/rdf4j-server

RDF4J Server customised for the Digital Prosopography of the Roman Republic

Primary LanguageHTMLEclipse Public License 2.0EPL-2.0

RDF4J-Server

This is the eclipse project that is used to maintain the DPRR RDF server.

It was created by John Bradley (DDH/KCL) in the first half of 2017 with a few minor changes a year later, and is used to provide the REF-oriented services for DPRR.

Setting up the Server for Public Use

This server is built upon the workbench code from rdf4j:

  • it operates as a Java-based web application, and runs under Tomcat.
  • rdf4j requires at least a Java-based web server that supports at least Java Servlet API 2.5 and Java Server Pages (JSP) 2.0, or newer. I have developed and tested it with Tomcat 8.0.
  • rdf4j requires Java version 8.

The DPRR RDF app can be packaged as a .war file, and then set up using Tomcat's WAR file support. A suitable WAR file can be readily exported from this Eclipse project. I recommend it should be called "rdf.war", and put in the project's "war" subfolder.

In the default version of this app, RDF data is fetched from /usr/local/etc/rdf4j. Within this folder is the rdfj4 repository folder called dprr, which is used as the source for the RDF data to be served. Both the folder for RDF repositories and the particular folder can be changed by editing file /WEB-INF/server.config.

See information below about how to get data from DPRR's Postgres database into suitable RDF format.

URI mapping requirements

It is one of the four basic Linked Data requirements that a user needs to be able to enter a URI for an entity, and receive useful data back. URIs for entities in DPRR's RDF data all begin http://romanrepublic.ac.uk/rdf/entity, with entity being the path component recognised by DPRR RDF Server as a request for entity data.
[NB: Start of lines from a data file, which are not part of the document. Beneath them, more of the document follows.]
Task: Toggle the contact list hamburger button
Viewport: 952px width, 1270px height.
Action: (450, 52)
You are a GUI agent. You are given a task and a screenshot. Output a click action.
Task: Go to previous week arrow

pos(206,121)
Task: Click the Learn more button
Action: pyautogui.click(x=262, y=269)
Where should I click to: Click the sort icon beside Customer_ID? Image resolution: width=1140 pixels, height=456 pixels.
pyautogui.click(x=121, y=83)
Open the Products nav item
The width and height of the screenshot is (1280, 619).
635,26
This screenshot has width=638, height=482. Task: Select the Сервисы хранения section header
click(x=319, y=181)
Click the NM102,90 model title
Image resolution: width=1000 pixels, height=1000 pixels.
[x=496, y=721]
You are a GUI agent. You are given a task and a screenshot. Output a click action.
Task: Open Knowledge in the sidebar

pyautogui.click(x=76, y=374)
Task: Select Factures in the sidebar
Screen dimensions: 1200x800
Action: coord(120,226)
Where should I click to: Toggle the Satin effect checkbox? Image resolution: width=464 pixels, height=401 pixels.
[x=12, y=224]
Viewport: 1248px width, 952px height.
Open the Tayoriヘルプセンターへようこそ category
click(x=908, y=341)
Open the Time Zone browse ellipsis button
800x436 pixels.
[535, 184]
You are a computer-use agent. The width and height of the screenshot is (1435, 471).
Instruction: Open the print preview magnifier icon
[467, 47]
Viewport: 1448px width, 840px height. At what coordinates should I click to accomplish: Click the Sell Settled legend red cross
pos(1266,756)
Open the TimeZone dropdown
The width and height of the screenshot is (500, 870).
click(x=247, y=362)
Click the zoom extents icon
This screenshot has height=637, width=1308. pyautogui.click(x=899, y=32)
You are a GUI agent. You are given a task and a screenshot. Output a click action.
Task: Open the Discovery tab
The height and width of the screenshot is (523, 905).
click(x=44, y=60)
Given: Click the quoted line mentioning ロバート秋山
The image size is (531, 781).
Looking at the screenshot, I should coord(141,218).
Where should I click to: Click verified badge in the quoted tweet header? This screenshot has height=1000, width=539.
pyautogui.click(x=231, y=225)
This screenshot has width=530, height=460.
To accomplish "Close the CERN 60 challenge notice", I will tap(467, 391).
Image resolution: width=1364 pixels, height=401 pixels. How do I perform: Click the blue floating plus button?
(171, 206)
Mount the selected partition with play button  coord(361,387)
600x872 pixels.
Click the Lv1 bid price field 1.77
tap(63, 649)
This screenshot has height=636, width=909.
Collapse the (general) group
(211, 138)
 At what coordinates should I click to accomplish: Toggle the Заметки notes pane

http://romanrepublic.ac.uk/rdf/ontology is described as a request for the DPRR ontology, and http://romanrepublic.ac.uk/rdf/endpoint is a request to access the data-oriented SPARQL endpoint. http://romanrepublic.ac.uk/rdf/doc is a request to access the documentation about the DPRR RDF Server.

All of rdf4j's native functionality that is supported within DPRR RDF server should begin with http://romanrepublic.ac.uk/rdf/repositories/dprr

Thus, all URLs that this tomcat application serves begin http://romanrepublic.ac.uk/rdf and the larger server environment needs to be set up so that http://romanrepublic.ac.uk/rdf is passed to this DPRR web application.

N.B.: It is important that all mapping from this URL prefix to whatever is needed to get the request to the web app should be done "behind the scenes", without changing the URL the user sees!!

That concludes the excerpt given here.